▶ _Problem to solve_: Reproduce exactly, and only, the lines below from the one containing "Select page number 1 in pagination" through the one containing "Image resolution: width=800".

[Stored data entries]
/---

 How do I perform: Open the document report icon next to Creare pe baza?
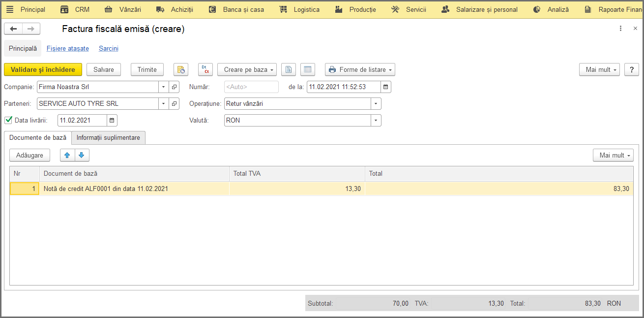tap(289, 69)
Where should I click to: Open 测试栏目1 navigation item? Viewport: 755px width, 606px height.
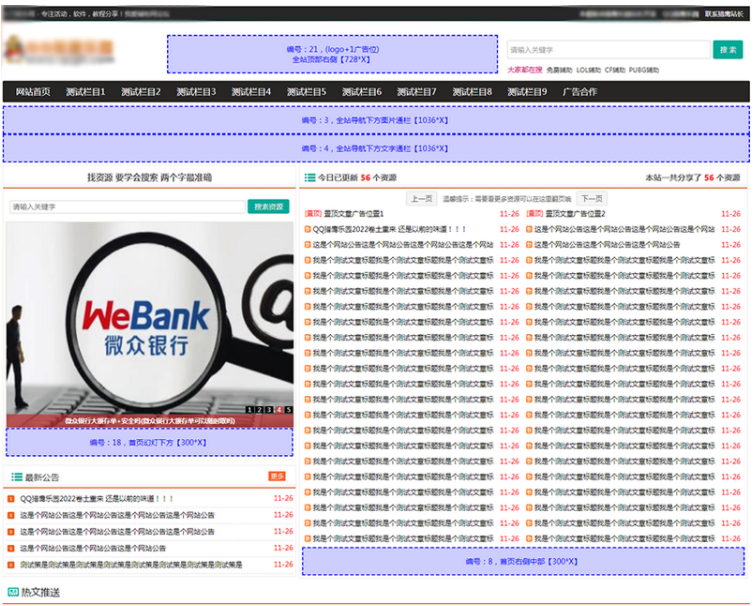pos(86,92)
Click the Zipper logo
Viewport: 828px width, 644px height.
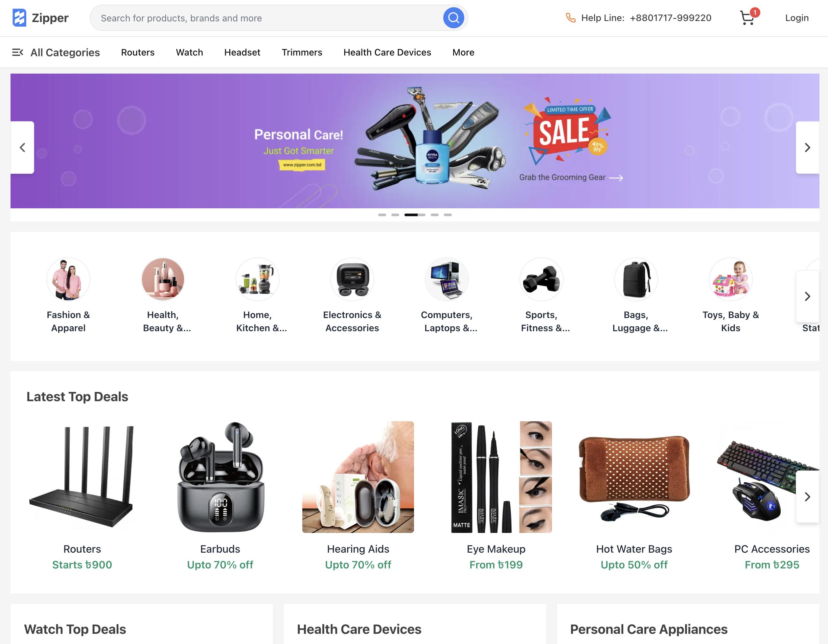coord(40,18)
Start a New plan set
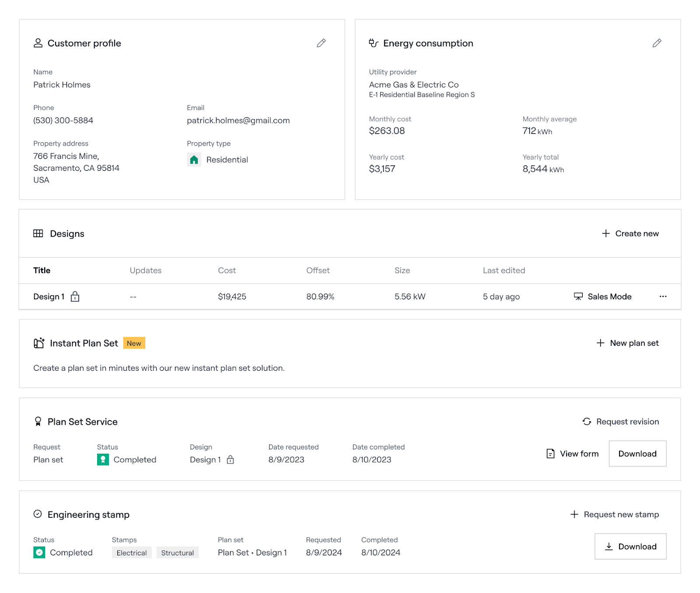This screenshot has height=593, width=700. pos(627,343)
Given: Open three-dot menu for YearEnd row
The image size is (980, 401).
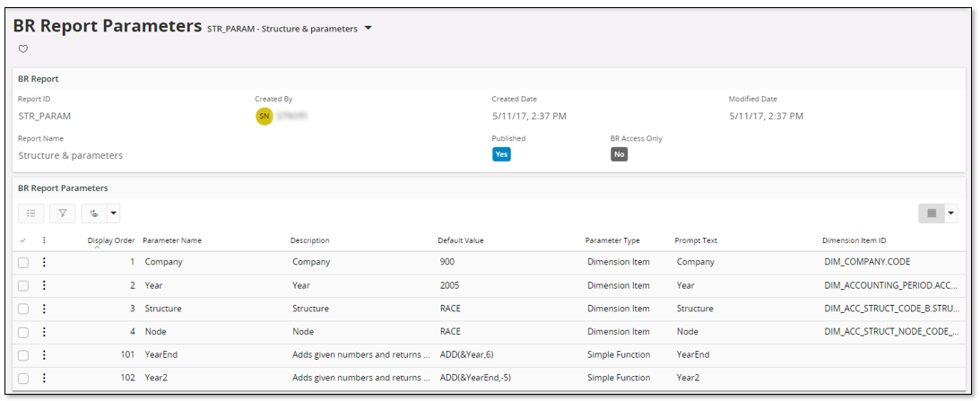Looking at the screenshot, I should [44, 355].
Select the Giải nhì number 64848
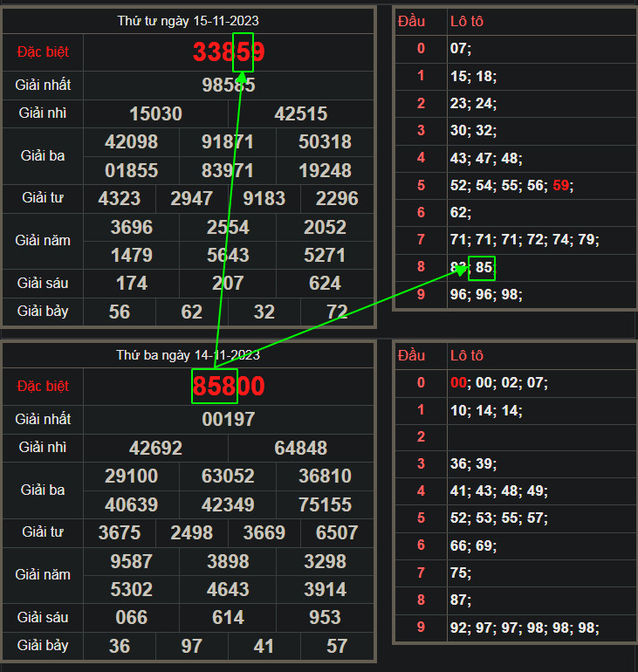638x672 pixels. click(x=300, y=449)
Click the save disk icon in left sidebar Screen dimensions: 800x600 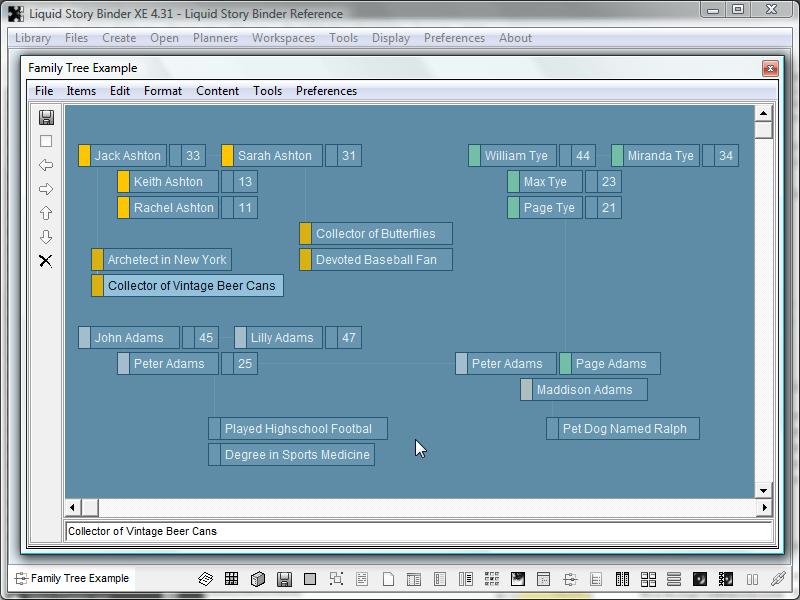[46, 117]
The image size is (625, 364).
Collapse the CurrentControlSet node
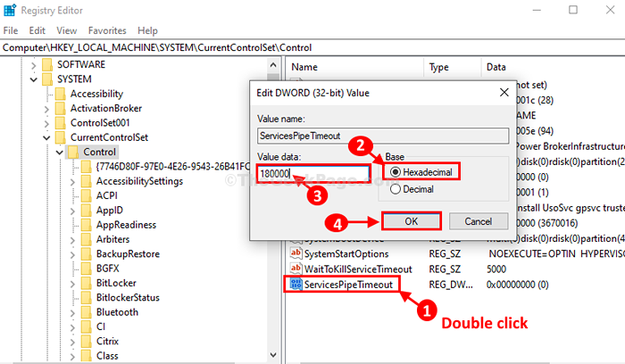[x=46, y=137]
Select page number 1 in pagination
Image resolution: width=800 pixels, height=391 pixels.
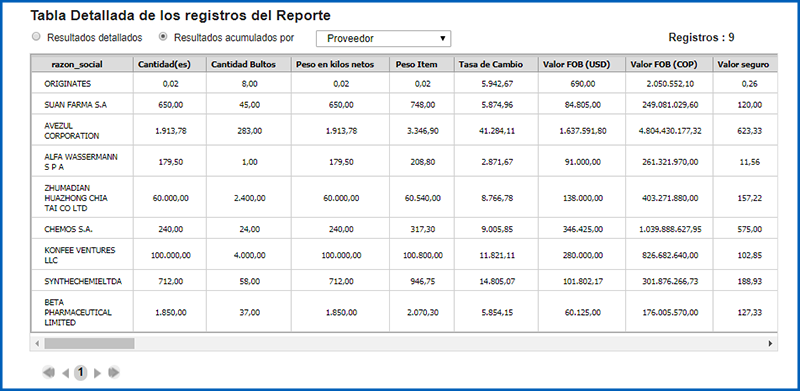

\---
/---

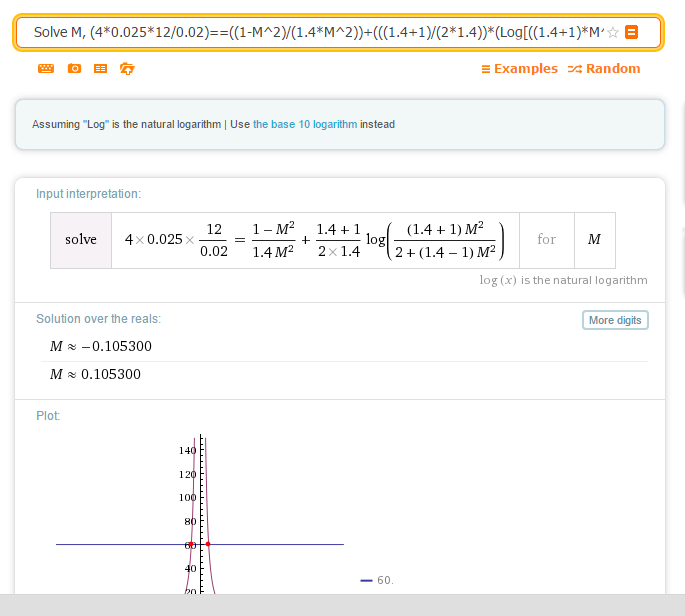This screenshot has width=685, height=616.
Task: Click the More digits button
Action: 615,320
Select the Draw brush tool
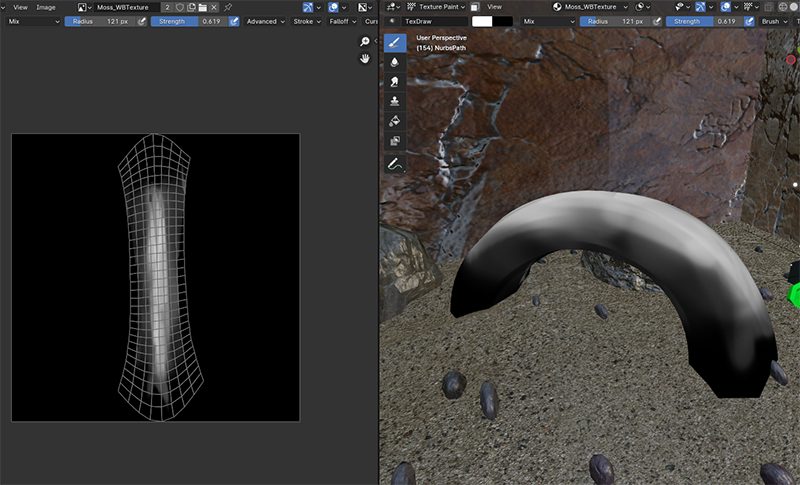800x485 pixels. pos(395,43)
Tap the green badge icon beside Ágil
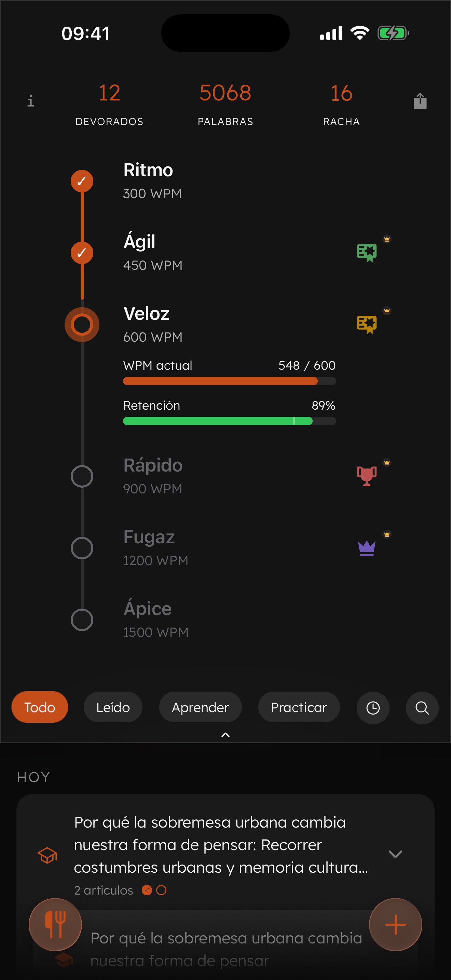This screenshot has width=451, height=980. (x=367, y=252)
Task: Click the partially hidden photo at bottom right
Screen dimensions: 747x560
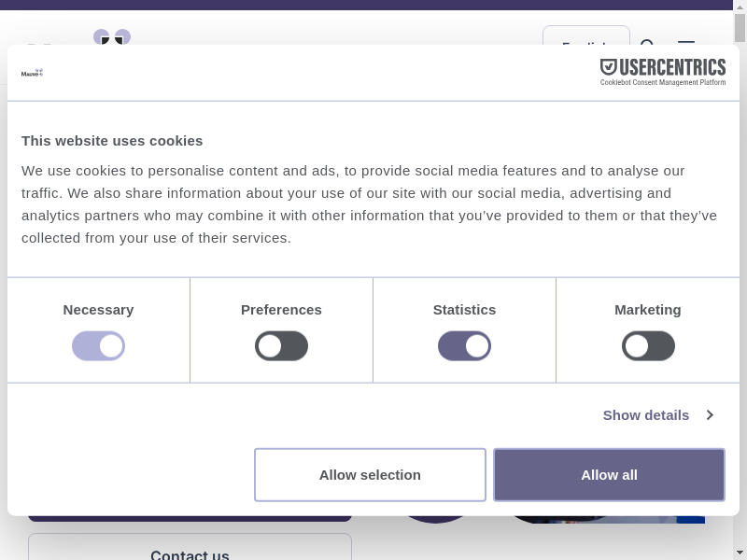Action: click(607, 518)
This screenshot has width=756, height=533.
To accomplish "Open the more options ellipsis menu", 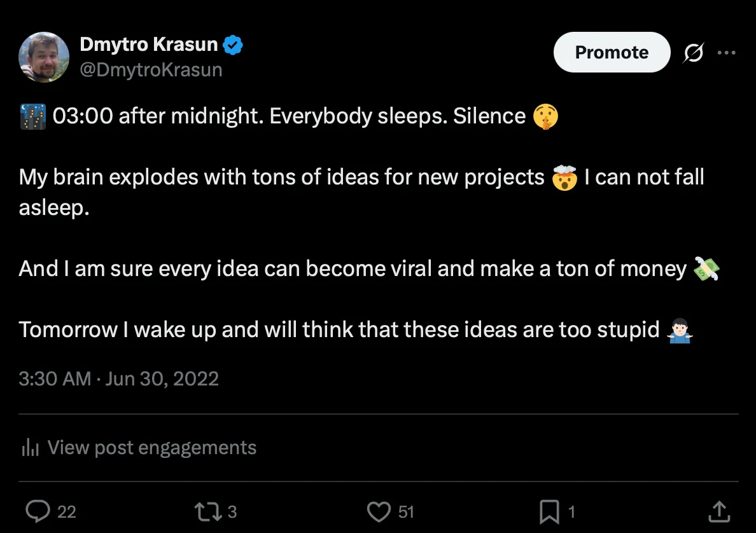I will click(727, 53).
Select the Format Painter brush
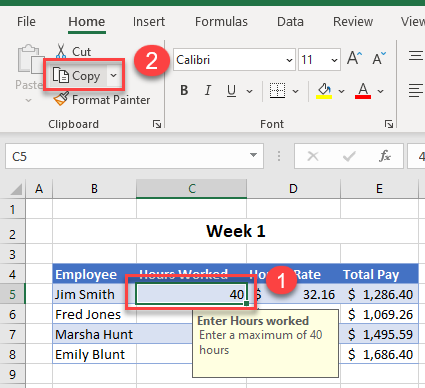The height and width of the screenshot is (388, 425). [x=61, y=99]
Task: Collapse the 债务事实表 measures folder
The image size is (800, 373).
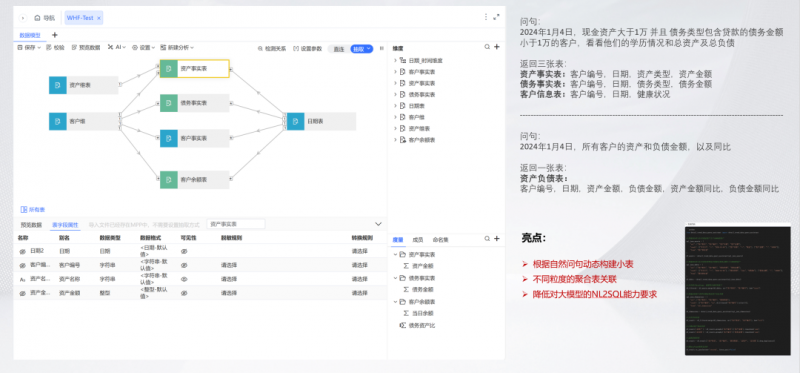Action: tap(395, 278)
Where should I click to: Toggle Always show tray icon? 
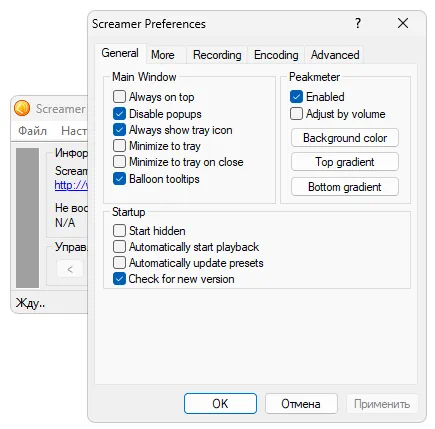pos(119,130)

\---
/---

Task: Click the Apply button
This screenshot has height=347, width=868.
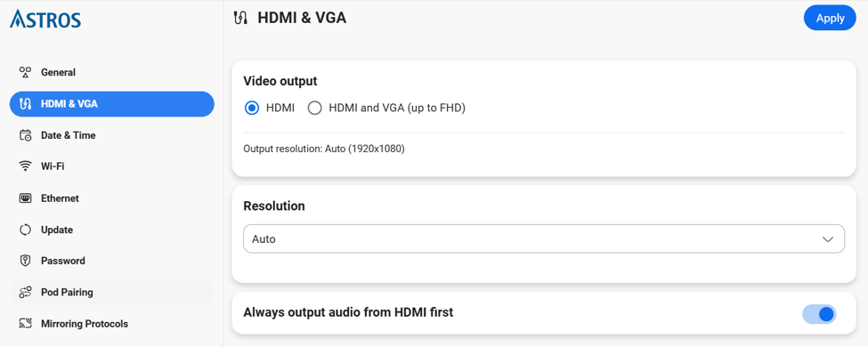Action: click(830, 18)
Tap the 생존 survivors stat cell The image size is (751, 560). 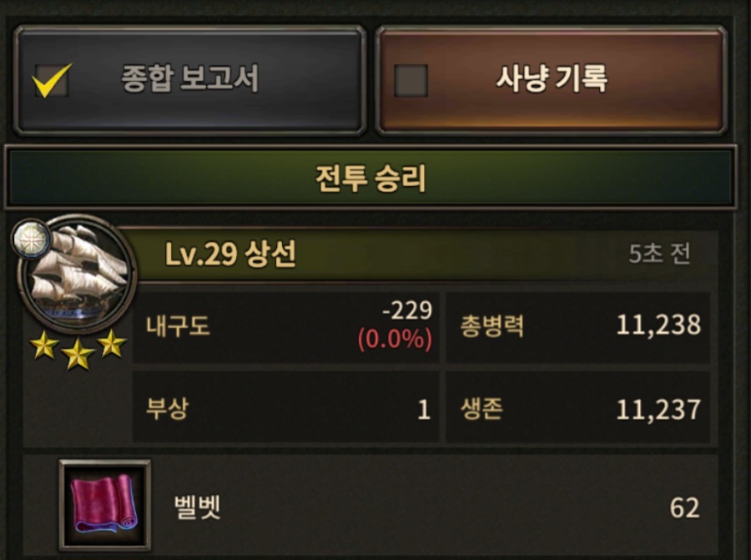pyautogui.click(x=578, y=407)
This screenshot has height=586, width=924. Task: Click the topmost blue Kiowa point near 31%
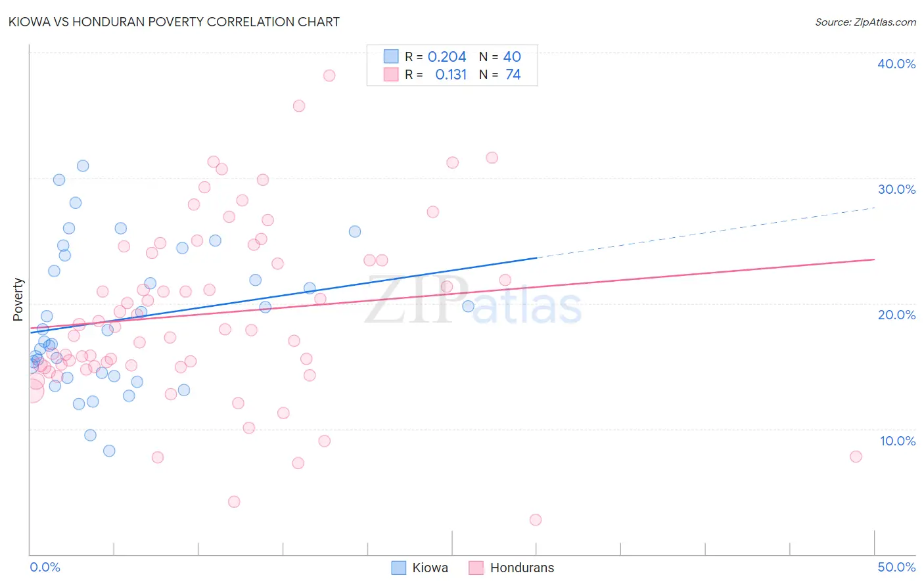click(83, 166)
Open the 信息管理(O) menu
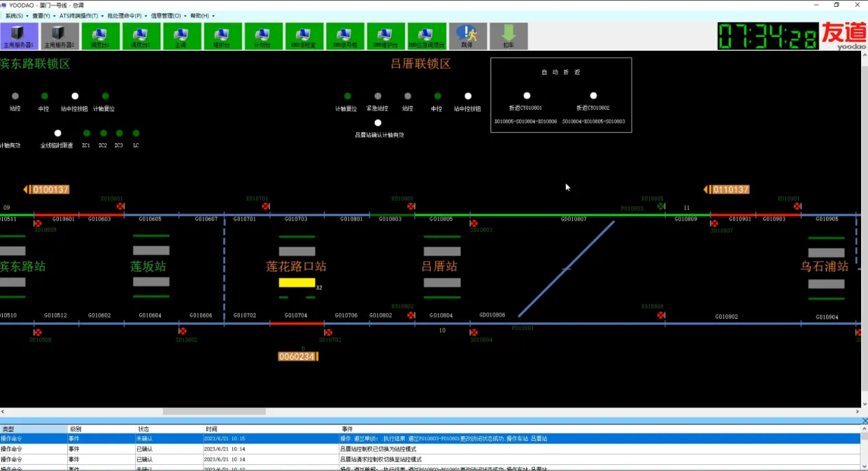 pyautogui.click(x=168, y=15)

\---

▶ _Solution to this task_:
Select page number 1 in pagination
Image resolution: width=800 pixels, height=391 pixels.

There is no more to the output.